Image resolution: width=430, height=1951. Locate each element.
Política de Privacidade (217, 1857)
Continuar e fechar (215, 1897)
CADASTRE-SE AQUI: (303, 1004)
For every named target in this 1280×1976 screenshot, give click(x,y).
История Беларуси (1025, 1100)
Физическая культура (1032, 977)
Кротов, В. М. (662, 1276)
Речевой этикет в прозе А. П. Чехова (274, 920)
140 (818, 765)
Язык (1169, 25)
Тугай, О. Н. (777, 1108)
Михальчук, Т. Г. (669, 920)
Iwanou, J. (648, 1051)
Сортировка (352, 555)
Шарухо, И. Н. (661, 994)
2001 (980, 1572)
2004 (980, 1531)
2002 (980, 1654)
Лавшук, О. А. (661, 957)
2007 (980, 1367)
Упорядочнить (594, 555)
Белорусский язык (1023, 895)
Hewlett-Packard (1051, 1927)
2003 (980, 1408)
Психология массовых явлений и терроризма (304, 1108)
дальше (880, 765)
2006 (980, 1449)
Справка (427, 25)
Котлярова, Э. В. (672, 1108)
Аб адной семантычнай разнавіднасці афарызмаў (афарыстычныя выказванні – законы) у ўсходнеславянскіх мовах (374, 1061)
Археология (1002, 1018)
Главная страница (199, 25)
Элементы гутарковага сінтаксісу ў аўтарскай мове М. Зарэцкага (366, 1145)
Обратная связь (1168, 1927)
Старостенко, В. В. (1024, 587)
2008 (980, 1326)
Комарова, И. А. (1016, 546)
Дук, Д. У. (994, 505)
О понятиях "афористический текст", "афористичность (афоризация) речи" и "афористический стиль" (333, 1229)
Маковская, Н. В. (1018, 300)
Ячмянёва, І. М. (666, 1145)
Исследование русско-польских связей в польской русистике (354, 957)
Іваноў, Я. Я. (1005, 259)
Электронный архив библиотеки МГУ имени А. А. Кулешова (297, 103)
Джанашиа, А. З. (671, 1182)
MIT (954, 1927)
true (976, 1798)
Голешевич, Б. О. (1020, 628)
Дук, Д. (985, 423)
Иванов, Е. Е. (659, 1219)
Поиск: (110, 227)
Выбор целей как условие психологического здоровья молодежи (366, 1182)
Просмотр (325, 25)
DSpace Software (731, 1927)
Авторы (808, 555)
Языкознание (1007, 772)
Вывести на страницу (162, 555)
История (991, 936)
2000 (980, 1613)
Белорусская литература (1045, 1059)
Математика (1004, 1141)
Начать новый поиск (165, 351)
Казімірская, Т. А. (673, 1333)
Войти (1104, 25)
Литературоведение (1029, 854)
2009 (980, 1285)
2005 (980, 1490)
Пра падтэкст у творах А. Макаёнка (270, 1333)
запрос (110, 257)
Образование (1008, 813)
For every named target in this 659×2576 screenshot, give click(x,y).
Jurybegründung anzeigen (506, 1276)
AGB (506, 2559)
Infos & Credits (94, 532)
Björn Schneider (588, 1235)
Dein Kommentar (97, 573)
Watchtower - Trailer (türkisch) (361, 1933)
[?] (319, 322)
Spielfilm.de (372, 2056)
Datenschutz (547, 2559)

▶ _BRIEF_
A verbatim copy of every record is what you should return.

▶ _EXPECTED OUTPUT_
Image resolution: width=430, height=1951. Locate each element.
Política de Privacidade (217, 1857)
Continuar e fechar (215, 1897)
CADASTRE-SE AQUI: (303, 1004)
For every named target in this 1280×1976 screenshot, give click(x,y).
История Беларуси (1025, 1100)
Физическая культура (1032, 977)
Кротов, В. М. (662, 1276)
Речевой этикет в прозе А. П. Чехова (274, 920)
140 (818, 765)
Язык (1169, 25)
Тугай, О. Н. (777, 1108)
Михальчук, Т. Г. (669, 920)
Iwanou, J. (648, 1051)
Сортировка (352, 555)
Шарухо, И. Н. (661, 994)
2001 (980, 1572)
2004 (980, 1531)
2002 (980, 1654)
Лавшук, О. А. (661, 957)
2007 (980, 1367)
Упорядочнить (594, 555)
Белорусский язык (1023, 895)
Hewlett-Packard (1051, 1927)
2003 (980, 1408)
Психология массовых явлений и терроризма (304, 1108)
дальше (880, 765)
2006 (980, 1449)
Справка (427, 25)
Котлярова, Э. В. (672, 1108)
Аб адной семантычнай разнавіднасці афарызмаў (афарыстычныя выказванні – законы) у ўсходнеславянскіх мовах (374, 1061)
Археология (1002, 1018)
Главная страница (199, 25)
Элементы гутарковага сінтаксісу ў аўтарскай мове М. Зарэцкага (366, 1145)
Обратная связь (1168, 1927)
Старостенко, В. В. (1024, 587)
2008 (980, 1326)
Комарова, И. А. (1016, 546)
Дук, Д. У. (994, 505)
О понятиях "афористический текст", "афористичность (афоризация) речи" и "афористический стиль" (333, 1229)
Маковская, Н. В. (1018, 300)
Ячмянёва, І. М. (666, 1145)
Исследование русско-польских связей в польской русистике (354, 957)
Іваноў, Я. Я. (1005, 259)
Электронный архив библиотеки МГУ имени А. А. Кулешова (297, 103)
Джанашиа, А. З. (671, 1182)
MIT (954, 1927)
true (976, 1798)
Голешевич, Б. О. (1020, 628)
Дук, Д. (985, 423)
Иванов, Е. Е. (659, 1219)
Поиск: (110, 227)
Выбор целей как условие психологического здоровья молодежи (366, 1182)
Просмотр (325, 25)
DSpace Software (731, 1927)
Авторы (808, 555)
Языкознание (1007, 772)
Вывести на страницу (162, 555)
История (991, 936)
2000 (980, 1613)
Белорусская литература (1045, 1059)
Математика (1004, 1141)
Начать новый поиск (165, 351)
Казімірская, Т. А. (673, 1333)
Войти (1104, 25)
Литературоведение (1029, 854)
2009 (980, 1285)
2005 (980, 1490)
Пра падтэкст у творах А. Макаёнка (270, 1333)
запрос (110, 257)
Образование (1008, 813)
For every named target in this 659×2576 screenshot, give click(x,y).
Jurybegründung anzeigen (506, 1276)
AGB (506, 2559)
Infos & Credits (94, 532)
Björn Schneider (588, 1235)
Dein Kommentar (97, 573)
Watchtower - Trailer (türkisch) (361, 1933)
[?] (319, 322)
Spielfilm.de (372, 2056)
Datenschutz (547, 2559)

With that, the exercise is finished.